Reputation: 1721
Given the Header as TimStamp, Gender, and Race, I would like to have the count of Gender and Count of Race Group by the Time Stamp. Given Gender = M/F Race = A/B/C/D/E .
Race = E may not exist in the dataSet, but anticipate data with Race E. Hence a Place Holder is Important with value Zero.

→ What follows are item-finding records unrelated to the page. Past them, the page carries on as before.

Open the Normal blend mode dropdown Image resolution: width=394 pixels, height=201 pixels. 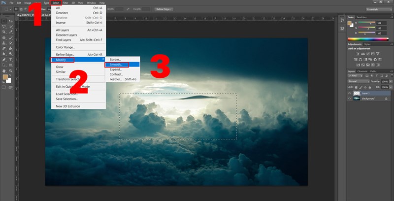(359, 81)
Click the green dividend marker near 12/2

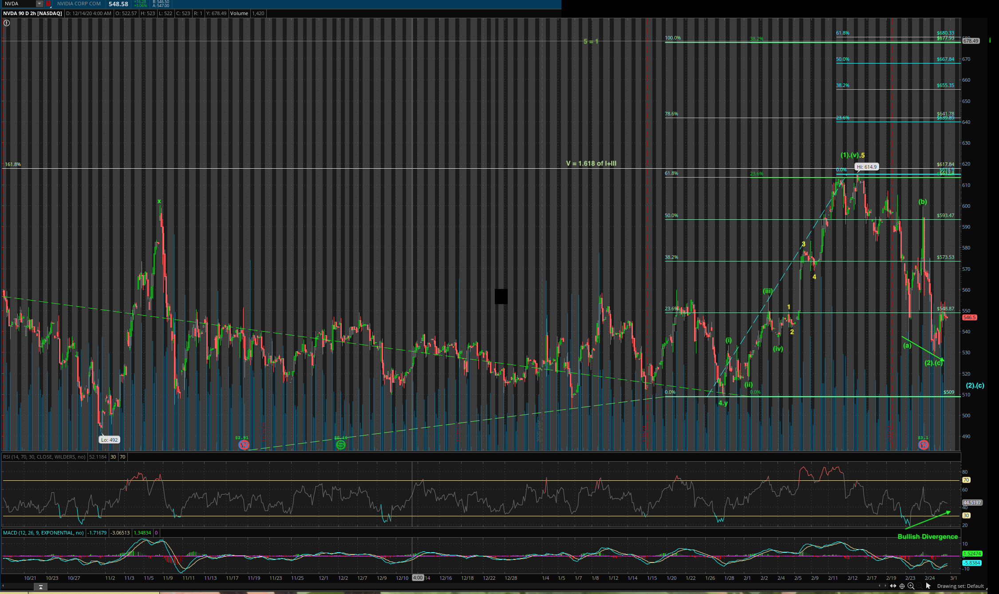tap(340, 444)
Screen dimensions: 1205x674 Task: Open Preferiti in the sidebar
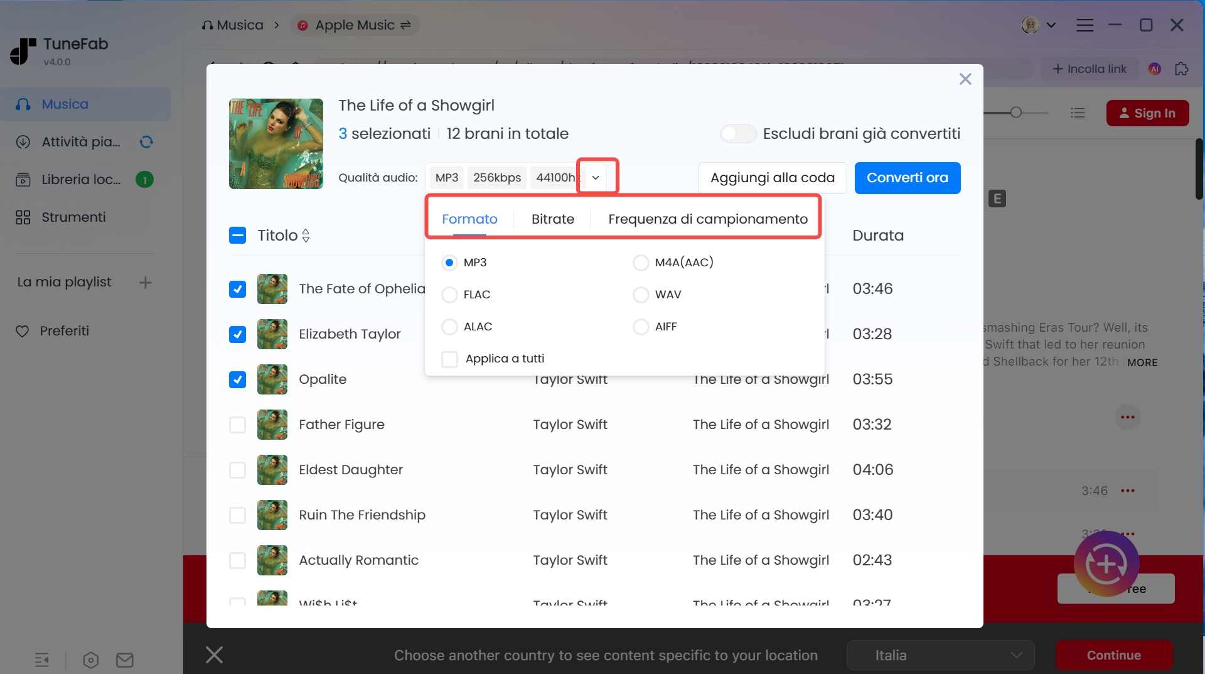pyautogui.click(x=63, y=331)
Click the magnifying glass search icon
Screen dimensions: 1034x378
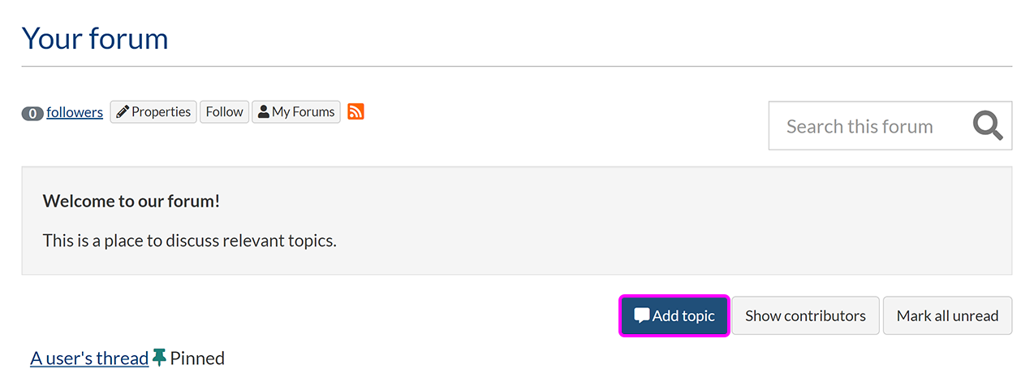988,126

Example of Data and output shows below.
Time_stamp 12:30, 12:30, 12:30, 12:30, 12:31, 12:31, 12:32,
Gender = M, F, F, F, M, F, M
Race = A, A, B, B, C, A, D
Upvotes: 1
Views: 420
Reputation: 2212
You will need to do two pivot tables for that:
For achieving a table with all the specified categories in Race
you need to convert Race
to categorical variable:
df["Race"] = pd.Categorical(df.Race, categories=["A", "B", "C", "D", "E"])
For gender:
df_g = df.groupby(["Time_stamp", "Gender"], observed=False).count().fillna(0).unstack()
And for Race:
df_r = (df.groupby(["Time_stamp", "Race"], observed=False)
.count().fillna(0).reset_index()
.astype({"Race": str}).pivot_table(index="Time_stamp", columns="Race"))
And then you can join them:
df_report = df_r.join(df_g)
df_report.columns = df_report.columns.droplevel()
Upvotes: 2